- Opening Delimiter -
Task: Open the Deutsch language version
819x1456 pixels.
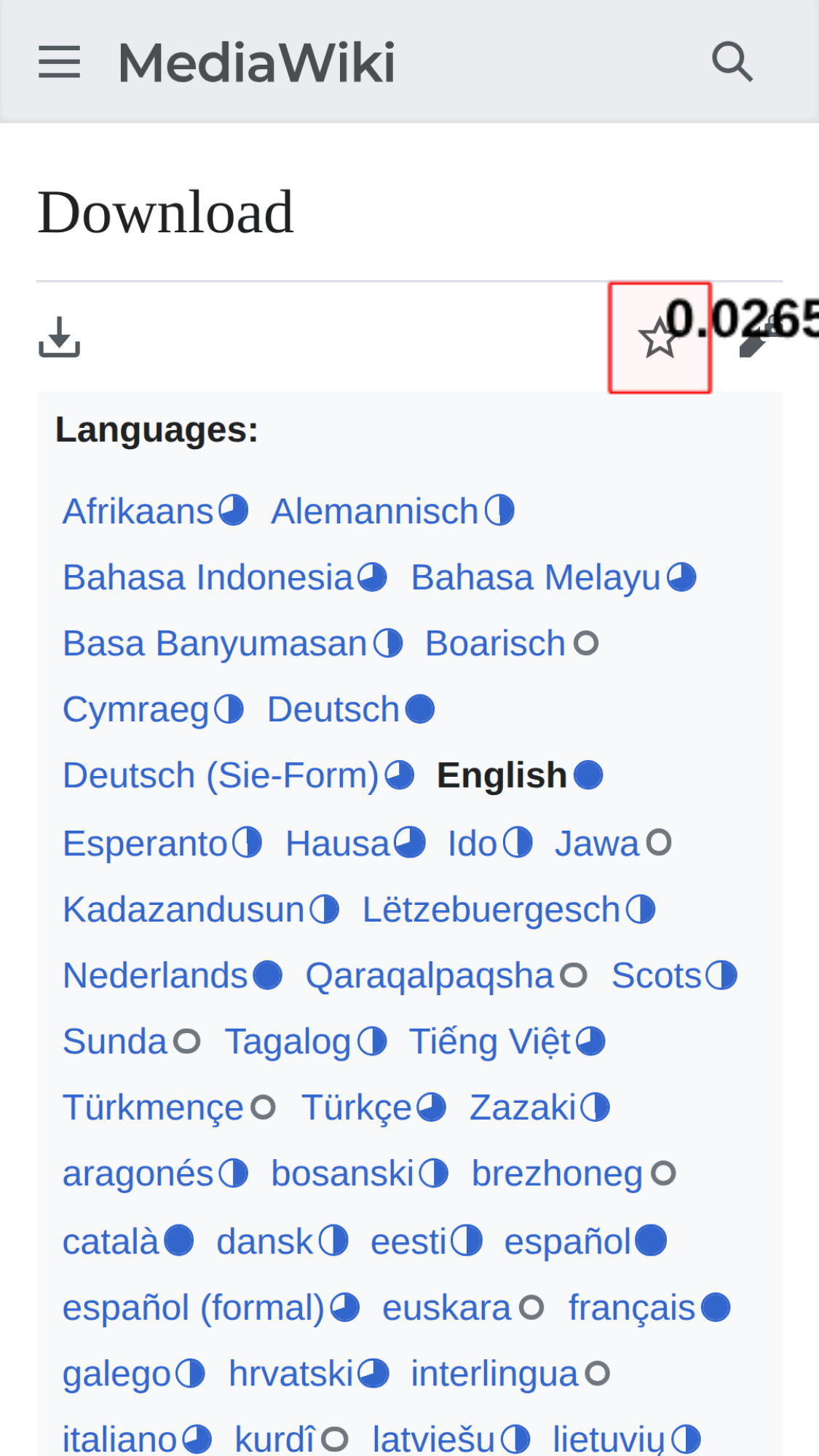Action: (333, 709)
- Closing Delimiter -
- Opening Delimiter -
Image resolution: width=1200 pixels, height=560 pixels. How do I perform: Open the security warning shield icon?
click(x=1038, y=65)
- Closing Delimiter -
- Opening Delimiter -
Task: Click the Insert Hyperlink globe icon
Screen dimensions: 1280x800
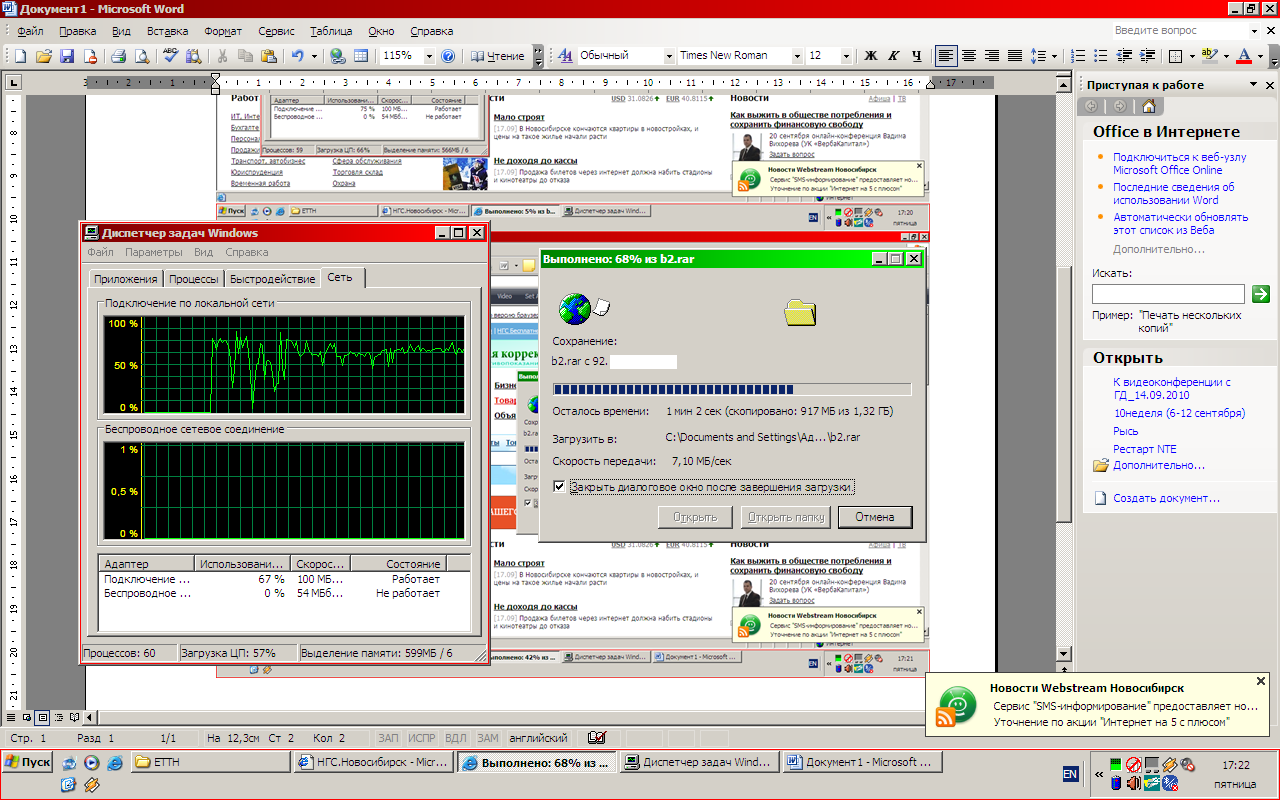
- Closing Delimiter -
# To do:
Find and copy each line above holding "Task".

# Output below:
Task: Open the Deutsch language version
Task: Click the Insert Hyperlink globe icon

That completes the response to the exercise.